A)Un solde des comptes de la sécurité sociale qui a perdu une grande partie de sa signification
1)Les multiples définitions de la sécurité sociale et de son solde
La sécurité sociale est divisée en « régimes », chaque régime étant défini par une catégorie de la population et par des règles relatives aux prestations dont cette population bénéficie et aux modalités de leur financement. Il existe ainsi un « régime général » pour les salariés du secteur privé hors agriculture et des régimes pour les non-salariés, les fonctionnaires, les salariés de certaines entreprises publiques comme la SNCF, les salariés agricoles…
En matière d’assurance vieillesse, une distinction est opérée entre les « régimes de base » qui versent une « pension de base », ce qui est le cas du « régime général », et les « régimes complémentaires » qui versent une « retraite complémentaire », ce qui est le cas des organismes fédérés par l’Agirc-Arrco dans le secteur privé non agricole. Les régimes complémentaires sont obligatoires comme les régimes de base, mais gérés différemment.
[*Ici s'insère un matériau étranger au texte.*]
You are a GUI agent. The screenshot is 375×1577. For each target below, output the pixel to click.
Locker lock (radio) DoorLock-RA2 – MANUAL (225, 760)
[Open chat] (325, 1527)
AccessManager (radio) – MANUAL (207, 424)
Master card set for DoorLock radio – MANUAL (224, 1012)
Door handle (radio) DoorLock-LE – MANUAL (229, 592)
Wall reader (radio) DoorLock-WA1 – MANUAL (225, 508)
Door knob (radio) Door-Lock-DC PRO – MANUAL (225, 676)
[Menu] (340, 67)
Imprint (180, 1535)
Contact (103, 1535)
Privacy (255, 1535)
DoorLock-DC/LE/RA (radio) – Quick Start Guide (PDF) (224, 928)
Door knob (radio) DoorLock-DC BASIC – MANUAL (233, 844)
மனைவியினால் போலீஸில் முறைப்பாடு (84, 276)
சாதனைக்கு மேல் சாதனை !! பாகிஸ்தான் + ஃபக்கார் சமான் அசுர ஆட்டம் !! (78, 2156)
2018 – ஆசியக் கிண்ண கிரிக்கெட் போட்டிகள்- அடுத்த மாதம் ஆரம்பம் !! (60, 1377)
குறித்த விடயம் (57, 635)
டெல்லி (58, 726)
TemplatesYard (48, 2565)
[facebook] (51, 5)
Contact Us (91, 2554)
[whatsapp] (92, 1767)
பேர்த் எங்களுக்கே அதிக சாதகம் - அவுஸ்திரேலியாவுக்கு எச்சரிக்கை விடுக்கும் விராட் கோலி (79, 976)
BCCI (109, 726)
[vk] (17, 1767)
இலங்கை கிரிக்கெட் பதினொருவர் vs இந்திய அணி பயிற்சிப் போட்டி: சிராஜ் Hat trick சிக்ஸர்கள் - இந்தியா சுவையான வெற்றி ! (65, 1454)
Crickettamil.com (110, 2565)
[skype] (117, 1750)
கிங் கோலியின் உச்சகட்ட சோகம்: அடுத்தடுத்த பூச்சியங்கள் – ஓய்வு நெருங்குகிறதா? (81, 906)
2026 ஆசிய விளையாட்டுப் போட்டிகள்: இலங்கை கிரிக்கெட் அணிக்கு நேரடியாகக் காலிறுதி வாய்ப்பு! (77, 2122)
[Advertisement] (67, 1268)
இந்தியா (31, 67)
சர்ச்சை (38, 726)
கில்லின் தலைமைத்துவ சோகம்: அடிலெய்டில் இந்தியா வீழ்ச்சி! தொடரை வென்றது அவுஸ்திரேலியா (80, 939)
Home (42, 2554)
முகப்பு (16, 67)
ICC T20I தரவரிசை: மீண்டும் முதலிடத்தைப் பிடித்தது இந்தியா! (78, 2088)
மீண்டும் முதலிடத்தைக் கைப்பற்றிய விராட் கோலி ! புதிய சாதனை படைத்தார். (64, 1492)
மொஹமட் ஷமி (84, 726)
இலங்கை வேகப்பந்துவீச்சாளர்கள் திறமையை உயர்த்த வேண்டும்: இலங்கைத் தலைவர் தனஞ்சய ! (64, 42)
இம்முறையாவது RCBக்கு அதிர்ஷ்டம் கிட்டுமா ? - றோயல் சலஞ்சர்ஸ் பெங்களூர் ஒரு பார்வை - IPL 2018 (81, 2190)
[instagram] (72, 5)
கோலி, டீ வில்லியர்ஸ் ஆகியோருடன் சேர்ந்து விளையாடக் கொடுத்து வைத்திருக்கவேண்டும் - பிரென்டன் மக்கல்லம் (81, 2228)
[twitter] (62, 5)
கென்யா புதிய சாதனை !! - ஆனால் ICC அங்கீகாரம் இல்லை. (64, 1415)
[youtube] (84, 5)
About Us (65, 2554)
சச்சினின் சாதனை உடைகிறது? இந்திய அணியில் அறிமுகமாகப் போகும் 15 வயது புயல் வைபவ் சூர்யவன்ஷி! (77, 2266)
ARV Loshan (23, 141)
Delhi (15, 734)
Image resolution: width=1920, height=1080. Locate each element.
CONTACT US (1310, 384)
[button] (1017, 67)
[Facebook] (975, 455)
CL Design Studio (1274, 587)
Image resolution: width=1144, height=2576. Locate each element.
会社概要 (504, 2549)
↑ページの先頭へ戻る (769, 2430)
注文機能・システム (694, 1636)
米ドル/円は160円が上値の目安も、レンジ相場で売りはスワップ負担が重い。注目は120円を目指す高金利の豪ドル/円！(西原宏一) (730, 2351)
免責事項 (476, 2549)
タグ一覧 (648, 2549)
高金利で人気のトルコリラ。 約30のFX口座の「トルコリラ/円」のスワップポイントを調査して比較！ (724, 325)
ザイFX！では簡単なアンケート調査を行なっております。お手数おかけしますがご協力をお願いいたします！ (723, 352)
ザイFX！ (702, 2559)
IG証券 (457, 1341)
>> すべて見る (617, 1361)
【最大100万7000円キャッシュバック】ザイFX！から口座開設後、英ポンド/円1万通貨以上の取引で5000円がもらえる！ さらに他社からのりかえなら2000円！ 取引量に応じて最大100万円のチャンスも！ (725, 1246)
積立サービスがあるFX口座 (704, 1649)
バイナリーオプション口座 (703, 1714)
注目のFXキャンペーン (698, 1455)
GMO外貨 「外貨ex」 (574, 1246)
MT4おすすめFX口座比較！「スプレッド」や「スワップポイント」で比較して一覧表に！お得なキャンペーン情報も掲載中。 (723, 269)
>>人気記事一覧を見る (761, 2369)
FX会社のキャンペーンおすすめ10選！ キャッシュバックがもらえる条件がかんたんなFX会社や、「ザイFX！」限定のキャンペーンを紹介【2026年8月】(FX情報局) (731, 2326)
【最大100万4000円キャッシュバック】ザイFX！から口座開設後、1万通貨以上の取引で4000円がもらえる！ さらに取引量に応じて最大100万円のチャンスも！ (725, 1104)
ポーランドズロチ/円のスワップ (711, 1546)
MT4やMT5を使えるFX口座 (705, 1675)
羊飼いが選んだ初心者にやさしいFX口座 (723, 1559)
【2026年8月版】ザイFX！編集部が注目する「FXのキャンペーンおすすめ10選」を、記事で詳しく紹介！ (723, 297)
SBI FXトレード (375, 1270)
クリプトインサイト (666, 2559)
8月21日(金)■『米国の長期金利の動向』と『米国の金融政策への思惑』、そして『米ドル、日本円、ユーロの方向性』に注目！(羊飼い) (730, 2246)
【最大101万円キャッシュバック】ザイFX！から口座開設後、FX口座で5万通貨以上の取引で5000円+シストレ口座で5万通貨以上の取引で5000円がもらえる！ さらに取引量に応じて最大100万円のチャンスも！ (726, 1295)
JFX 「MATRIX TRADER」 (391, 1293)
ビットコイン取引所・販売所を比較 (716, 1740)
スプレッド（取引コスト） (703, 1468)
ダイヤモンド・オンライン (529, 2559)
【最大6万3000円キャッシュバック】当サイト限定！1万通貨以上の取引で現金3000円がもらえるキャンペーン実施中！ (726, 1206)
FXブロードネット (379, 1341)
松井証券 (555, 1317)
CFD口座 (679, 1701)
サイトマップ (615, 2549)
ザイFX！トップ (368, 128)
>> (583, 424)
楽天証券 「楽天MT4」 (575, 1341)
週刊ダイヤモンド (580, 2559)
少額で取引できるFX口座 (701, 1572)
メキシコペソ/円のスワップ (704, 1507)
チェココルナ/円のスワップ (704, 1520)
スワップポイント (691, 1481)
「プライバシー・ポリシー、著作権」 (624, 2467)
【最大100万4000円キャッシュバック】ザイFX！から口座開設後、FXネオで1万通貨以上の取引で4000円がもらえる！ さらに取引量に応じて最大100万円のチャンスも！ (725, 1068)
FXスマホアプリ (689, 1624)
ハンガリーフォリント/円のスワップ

Une annexe au projet de loi de financement de la sécurité sociale pour 2018 recense 27 régimes obligatoires de base. Ils ont des comptes qui se soldent chacun par un excédent ou un déficit différent. Le plus important est le régime général des salariés non agricoles du secteur privé qui a dégagé un excédent de + 0,5 Md€ en 2018.
Les lois de financement de la sécurité sociale couvrent les régimes obligatoires de base de sécurité sociale mais aussi les « organismes concourant à leur financement » : le fonds de solidarité vieillesse (FSV)), la caisse d’amortissement de la dette sociale (CADES) et le fonds de réserve pour les retraites (FRR).
Le solde de la branche retraite du régime général a peu de sens si on ne lui ajoute pas celui du FSV car ce fonds finance une partie des prestations « non contributives » (non associées au versement de cotisations) du régime général. Il est donc plus pertinent de considérer le solde cumulé du régime général et du FSV, soit un déficit de – 1,2 Md€ en 2018.
La sécurité sociale ne se limite cependant pas au régime général et les comptes de l’ensemble des régimes obligatoires et du FSV se sont soldés en 2018 par un déficit de – 1,5 Md€.
La distinction entre les régimes obligatoires de retraite de base et complémentaires repose sur des fondements surtout historiques, de même que la distinction entre l’assurance chômage et la sécurité sociale au sens juridique. Pour les économistes et pour les comptables nationaux, ces régimes d’assurances sociales sont des administrations de sécurité sociale comme les autres et classés dans cette catégorie des administrations publiques.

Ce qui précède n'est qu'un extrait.